After Neela had cut her hair and dyed it black with a bottle of squid ink, she’d led Sera to Lena’s bedroom mirror. Sera had quickly checked to make sure Rorrim wasn’t lurking inside it, then peered at her reflection. Neela had transformed her raggedy mop into a sleek, edgy pixie. Spiky black bangs fell over her forehead and tapered to points at her cheekbones. The cut emphasized her long, slender neck, and enormous green eyes. She was speechless.
“Totally swash? Totally genius? Or totally both?” Neela said.
“Totally wonderful! I love it, Neela—thank you!” Serafina said.
“Of course you do,” Neela said. “Now, put these on.”
She handed Serafina a long, clingy gray dress. She’d cut the arms off it and slashed the neckline. A loosely-knit black tunic went over it. Neela looped bicycle chains around Serafina’s hips and slid Grigio’s dagger through them. She put silver hoops in Sera’s ears.
Next, she outlined Sera’s eyes and stained her lips with more black squid ink. Her cheeks got a silvery dusting of ground abalone shell.
“You look so riptide, I don’t recognize you,” Neela said, when she’d finished.
“I look so riptide, I don’t recognize me,” Serafina said, still staring at herself.
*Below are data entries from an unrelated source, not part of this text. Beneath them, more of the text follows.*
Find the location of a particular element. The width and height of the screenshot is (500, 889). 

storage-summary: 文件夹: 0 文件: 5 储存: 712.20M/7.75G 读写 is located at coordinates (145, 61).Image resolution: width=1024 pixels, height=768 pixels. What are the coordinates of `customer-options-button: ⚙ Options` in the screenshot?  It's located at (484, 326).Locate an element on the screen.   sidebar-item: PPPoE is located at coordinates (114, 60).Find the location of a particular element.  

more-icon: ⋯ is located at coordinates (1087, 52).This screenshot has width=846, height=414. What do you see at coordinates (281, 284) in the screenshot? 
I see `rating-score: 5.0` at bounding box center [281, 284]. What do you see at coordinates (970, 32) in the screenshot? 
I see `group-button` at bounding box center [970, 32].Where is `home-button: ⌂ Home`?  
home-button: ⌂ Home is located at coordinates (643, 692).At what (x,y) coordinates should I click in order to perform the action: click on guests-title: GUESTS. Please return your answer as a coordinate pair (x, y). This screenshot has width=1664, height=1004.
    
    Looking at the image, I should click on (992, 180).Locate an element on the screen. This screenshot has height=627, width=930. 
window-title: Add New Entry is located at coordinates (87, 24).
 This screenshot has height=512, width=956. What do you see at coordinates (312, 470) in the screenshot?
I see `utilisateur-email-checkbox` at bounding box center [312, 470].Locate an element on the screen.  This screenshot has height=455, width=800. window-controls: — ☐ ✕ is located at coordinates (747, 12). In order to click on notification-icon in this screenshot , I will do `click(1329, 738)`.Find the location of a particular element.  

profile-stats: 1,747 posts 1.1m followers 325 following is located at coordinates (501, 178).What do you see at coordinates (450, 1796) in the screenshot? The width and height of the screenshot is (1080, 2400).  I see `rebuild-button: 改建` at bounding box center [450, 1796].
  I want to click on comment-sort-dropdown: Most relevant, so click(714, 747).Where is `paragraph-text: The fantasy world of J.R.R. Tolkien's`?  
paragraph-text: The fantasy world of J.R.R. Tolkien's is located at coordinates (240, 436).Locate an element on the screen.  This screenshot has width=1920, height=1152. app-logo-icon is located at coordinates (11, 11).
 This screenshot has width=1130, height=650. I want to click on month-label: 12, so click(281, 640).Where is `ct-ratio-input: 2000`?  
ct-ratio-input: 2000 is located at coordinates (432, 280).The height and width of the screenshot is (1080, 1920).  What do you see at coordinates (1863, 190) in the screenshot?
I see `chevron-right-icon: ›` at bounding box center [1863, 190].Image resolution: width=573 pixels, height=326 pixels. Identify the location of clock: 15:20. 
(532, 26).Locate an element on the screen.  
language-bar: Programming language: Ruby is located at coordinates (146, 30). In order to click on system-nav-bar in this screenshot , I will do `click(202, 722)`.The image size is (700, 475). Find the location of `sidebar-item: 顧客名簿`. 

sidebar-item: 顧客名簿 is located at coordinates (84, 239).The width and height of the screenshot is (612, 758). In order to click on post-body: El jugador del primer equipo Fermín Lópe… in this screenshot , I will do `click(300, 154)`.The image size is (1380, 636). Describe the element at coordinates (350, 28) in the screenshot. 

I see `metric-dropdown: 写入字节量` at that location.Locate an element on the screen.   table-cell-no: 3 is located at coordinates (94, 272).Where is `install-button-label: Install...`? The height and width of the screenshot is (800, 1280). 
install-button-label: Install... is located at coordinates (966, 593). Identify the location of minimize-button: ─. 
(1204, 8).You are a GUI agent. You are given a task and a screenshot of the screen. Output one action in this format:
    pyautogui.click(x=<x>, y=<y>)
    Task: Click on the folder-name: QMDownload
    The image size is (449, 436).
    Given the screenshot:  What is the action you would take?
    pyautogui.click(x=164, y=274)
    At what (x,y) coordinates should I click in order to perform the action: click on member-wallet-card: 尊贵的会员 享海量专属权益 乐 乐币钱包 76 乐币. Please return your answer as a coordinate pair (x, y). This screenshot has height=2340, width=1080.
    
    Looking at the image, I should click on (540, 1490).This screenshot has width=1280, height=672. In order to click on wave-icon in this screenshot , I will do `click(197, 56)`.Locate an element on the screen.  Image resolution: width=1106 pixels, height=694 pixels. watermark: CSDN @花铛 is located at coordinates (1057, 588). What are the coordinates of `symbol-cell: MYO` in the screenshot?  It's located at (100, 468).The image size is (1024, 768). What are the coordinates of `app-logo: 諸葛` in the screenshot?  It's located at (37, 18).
Neela had also made herself a disguise, using a tattered lace top, a voluminous sea-silk skirt fashioned from Lena’s bolt of fabric, and a military jacket that had lost its buttons—all in black. She’d torn the collar off the lace top, and pinned the jacket together with rusty fishhooks. She’d found herself a terragogg messenger bag and inked Anne Bonny Roolz across it in silver. After she bleached her hair blond, she coiled it on top of her head and secured it with a swordfish’s bill. A pair of fishhooks served as earrings and a shark’s tooth threaded on some fishing line as a necklace. She stained her lips black and brushed shimmering blue-black mussel-shell powder over her eyelids.
Ling got a makeover, too, though she hadn’t wanted one, to make it look as if the three of them had always been together. Death riders looking for two princesses wouldn’t glance twice at three swashbucklers, Neela reasoned. Ling’s braids received purple streaks. A torn black cape replaced her red jacket and covered her sling. Long turitella-shell earrings, a necklace made of old skeleton keys, and the sword she wore slung over her back completed her outfit.
“No princesses here, Mr. Death Rider,” Neela had singsonged, laughing. “Only some swashbucklers on their way to see Skwall play the Marshlands.”
Sera and Ling had thanked her profusely. She’d told them it was nothing, but Sera had seen how brightly she’d glowed. She’d also seen how well Neela’s strategy had worked. The few mer they’d come across on their way upriver had glanced at them, then quickly crossed to the other side of the current.
Neela’s right in a way, Sera thought, swimming behind Ling. Life is a beauty contest. And I’m sick of competing in it, sick of being a smiling, nodding, pretty little princess. There was another contest that mattered now—a contest for Cerulea, one of life and death.